# ZILV??



## justinhcase (Feb 18, 2015)

I have goggled it but have not found any thing of use.
Has any one come across ZILV 999,
It test's as silver but was wondering if the bar might have a value above it's metal prices as i have not seen the stamps before.


----------



## goldsilverpro (Feb 18, 2015)

Zilver is the Dutch word for silver, I think.


----------



## justinhcase (Feb 18, 2015)

I am hoping it is an abbreviation ,Zilv=sil Zilver=silver. and not some kind of Zinc alloy they have silver plated,I did file down to test but have not drilled it.
Nice stamp's but I can not find a listing for the refinery


----------



## 4metals (Feb 18, 2015)

Have you checked the density?


----------



## rickbb (Feb 18, 2015)

Isn't that eagle stamp of Polish origin? Seems I remember that a lot of items from Poland have similar bird looking stamps. It's part of their national flag I believe.


----------



## FrugalRefiner (Feb 18, 2015)

Rick, it might be a variation, but the White Eagle (aka Polish Eagle) _usually_ looks more like this one. It is the national coat of arms of Poland.

A simplified version would be like this one.

Dave


----------



## rickbb (Feb 18, 2015)

After some more goggling the ole interweb I'm more inclined to think it's Dutch. Google translate says zilver is Dutch for silver anyway. That bird stamp must be just a logo of the refiner.


----------



## justinhcase (Feb 18, 2015)

4metals said:


> Have you checked the density?


The bar will not fit in my displacement test.(Made it quite small to fit jewellery) 
I will have to make a bigger tank and spout tomorrow.
It has contraction lines so I think it is a nice poured bar but will rest easier when I have checked the density.
I think you are right about it being dutch ,but it would be nice to track down the refiner in case it is of interest.


----------



## goldsilverpro (Feb 18, 2015)

Measure its 3 dimensions in centimeters. Take your time and try to intelligently adjust the measurements a little to compensate for the irregularities (rounded corners, thickness variations, etc.). Compute its volume (L x W x H) in cm3. Weigh the bar in grams. Compute the density: Weight divided by the volume. If it is pure silver, even with the irregularities, you should be fairly close to 10.49g/cc, the density of pure silver. At least close enough to distinguish it from other possibilities. Zn is 7.4, Pb is 11.34, Cu is 8.9, Sn is 7.3.


----------



## justinhcase (Feb 18, 2015)

I did estimate it's volume as 70Cubic centimeter(10x3.5x2cm) and it weighing 1000g I got a result of 14.2857142857143.
So had to think my measurements where off , wanted to do a more accurate measurement of volume..
It dissipated heat very well.
Thank you to every one for pitching in.
Let's hope some one from Holland is familiar with there production stamps.


----------



## FrugalRefiner (Feb 18, 2015)

To measure the volume, find a measuring cup big enough to hold the ingot. Put the ingot in and cover it with water. Record the amount in the measuring cup. Take out the ingot. Subtract the amount of liquid left in the measuring cup from the first figure and you'll have your volume.

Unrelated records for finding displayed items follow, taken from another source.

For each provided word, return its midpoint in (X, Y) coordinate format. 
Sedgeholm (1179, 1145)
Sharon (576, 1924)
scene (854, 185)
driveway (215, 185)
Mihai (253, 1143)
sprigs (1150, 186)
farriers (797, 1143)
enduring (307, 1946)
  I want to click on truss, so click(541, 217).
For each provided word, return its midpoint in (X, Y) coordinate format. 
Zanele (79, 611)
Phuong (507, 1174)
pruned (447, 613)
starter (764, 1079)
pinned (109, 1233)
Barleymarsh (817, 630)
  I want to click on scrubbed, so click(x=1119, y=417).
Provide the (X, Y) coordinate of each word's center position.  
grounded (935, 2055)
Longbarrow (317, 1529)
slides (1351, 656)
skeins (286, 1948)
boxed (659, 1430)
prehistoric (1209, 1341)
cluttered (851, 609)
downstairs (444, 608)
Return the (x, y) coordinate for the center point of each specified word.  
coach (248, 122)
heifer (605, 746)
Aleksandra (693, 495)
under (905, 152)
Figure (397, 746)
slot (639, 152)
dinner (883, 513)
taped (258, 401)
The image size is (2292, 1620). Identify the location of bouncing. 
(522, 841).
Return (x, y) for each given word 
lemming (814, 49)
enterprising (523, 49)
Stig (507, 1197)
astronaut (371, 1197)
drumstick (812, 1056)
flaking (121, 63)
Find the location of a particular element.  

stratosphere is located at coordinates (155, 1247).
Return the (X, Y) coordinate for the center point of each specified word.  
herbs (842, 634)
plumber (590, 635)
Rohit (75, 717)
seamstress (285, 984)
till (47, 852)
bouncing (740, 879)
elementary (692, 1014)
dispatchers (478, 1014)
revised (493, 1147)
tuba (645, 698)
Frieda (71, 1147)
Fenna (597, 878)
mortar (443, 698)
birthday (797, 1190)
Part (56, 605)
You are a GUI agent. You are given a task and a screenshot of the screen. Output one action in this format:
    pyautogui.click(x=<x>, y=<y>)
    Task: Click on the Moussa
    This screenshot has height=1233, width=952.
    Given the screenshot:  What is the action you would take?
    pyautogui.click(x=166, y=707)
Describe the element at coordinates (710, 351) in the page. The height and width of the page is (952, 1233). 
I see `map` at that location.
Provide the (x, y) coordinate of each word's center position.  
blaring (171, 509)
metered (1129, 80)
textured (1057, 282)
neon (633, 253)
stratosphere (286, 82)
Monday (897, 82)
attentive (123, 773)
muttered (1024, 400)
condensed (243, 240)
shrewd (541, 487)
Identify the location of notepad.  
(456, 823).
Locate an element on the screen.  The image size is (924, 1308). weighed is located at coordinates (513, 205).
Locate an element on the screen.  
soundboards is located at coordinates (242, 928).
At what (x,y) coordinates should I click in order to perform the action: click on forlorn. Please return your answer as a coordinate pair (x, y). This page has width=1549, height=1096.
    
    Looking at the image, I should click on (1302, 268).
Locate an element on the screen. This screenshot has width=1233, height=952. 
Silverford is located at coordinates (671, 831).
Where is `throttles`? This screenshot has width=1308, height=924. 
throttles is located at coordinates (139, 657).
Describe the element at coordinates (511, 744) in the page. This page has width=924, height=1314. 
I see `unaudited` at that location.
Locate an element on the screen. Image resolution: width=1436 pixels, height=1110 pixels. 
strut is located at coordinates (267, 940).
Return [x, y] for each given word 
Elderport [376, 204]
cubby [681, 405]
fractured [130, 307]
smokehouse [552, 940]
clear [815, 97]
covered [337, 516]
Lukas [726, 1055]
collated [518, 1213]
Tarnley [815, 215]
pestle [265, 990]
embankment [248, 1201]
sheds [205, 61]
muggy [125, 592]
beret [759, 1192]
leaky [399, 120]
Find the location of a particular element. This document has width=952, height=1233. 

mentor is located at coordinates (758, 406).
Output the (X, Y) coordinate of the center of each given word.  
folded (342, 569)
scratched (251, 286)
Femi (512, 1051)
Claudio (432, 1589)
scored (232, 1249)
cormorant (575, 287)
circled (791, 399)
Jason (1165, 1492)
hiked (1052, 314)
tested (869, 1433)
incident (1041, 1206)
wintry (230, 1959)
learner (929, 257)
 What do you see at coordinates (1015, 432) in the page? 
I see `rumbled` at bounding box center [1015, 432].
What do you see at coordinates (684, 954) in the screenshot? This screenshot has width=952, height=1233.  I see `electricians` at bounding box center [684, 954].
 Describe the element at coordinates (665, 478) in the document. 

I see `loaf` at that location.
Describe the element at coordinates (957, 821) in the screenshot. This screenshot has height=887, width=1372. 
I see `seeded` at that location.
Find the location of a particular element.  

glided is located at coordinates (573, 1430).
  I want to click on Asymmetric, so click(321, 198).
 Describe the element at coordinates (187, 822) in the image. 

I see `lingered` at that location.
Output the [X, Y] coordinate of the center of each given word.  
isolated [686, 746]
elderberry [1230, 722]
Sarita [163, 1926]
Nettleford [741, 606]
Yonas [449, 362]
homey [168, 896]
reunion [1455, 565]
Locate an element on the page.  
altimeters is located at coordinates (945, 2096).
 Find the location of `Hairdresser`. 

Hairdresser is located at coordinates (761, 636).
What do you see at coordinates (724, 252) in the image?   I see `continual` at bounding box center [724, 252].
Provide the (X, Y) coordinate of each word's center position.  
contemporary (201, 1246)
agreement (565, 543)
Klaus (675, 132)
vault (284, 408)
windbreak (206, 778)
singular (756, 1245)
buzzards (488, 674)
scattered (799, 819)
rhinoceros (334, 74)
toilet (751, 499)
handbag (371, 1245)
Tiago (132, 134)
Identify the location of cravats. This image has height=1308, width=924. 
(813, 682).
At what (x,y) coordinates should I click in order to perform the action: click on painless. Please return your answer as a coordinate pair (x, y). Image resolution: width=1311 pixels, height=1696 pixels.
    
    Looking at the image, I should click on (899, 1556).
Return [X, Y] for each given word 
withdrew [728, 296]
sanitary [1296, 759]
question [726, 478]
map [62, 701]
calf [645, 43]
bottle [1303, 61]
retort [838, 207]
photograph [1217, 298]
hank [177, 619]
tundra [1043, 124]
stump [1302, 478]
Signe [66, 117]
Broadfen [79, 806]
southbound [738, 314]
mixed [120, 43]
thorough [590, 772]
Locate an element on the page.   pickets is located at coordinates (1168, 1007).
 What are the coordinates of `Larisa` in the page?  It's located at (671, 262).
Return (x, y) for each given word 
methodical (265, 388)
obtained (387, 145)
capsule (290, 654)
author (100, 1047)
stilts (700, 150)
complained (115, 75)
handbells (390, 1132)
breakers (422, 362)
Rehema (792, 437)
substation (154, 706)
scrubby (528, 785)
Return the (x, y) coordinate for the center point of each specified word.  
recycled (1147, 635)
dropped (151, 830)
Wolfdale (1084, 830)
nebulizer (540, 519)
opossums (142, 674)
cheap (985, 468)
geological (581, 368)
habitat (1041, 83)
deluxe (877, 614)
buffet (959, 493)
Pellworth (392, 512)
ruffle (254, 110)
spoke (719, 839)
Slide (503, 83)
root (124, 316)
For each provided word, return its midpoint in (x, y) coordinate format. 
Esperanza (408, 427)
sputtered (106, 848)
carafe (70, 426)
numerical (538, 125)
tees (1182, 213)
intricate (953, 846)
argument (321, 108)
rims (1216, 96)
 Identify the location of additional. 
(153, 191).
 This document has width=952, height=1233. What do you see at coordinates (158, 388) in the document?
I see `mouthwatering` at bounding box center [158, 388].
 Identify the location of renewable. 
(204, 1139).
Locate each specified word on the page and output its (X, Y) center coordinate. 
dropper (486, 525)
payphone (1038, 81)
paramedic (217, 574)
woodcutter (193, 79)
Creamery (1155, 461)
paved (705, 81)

If you don't have a measuring cup that will hold the ingot, use any container that will hold the ingot. Fill with water to cover the ingot. Mark this level on your container. Remove the ingot. Now start with a measured amount of water, and add it to the container till it reaches the mark. Subtract the amount of water left from the starting amount, and, again, you'll have your volume.

They're not highly precise methods, but probably better than trying to estimate it, and it should get you in the ballpark.

Dave


----------



## its-all-a-lie (Feb 18, 2015)

http://24carat.co.uk/frame.php?url=silverbullionbars1kilo.php


----------



## its-all-a-lie (Feb 18, 2015)

its-all-a-lie said:


> http://24carat.co.uk/frame.php?url=silverbullionbars1kilo.php



"Schone" minted in Amsterdam


----------



## its-all-a-lie (Feb 18, 2015)

http://www.schone.nl/en/Recycling/Refining/ This is a link to the refinery.


----------



## justinhcase (Feb 18, 2015)

its-all-a-lie said:


> http://www.schone.nl/en/Recycling/Refining/ This is a link to the refinery.


Well dune .that is the same emblem but the make's initials seems to have changed.
S.M.S. may Be associates that are no longer part of the company.
I can find listings with the exact same stamps but every thing is in Dutch so can't quite understand there significance.
Must be an older bar..
Much thanks chap's you are all such a great help.


----------



## grainsofgold (Feb 23, 2015)

Looks like a duck, quacks like a duck------

My bet is its fine silver


----------



## solar_plasma (Feb 23, 2015)

The eagle looks more like a dove. Look at its head and bill.


----------



## justinhcase (Feb 23, 2015)

grainsofgold said:


> Looks like a duck, quacks like a duck------
> 
> My bet is its fine silver


Yes Art it was a nice little bar for £300,could do with a few more like that.
The refinery has issued some very nice Au bar's as well,I know some chaps that run a radio station in Amsterdam so will ask them to translate the Dutch information.


----------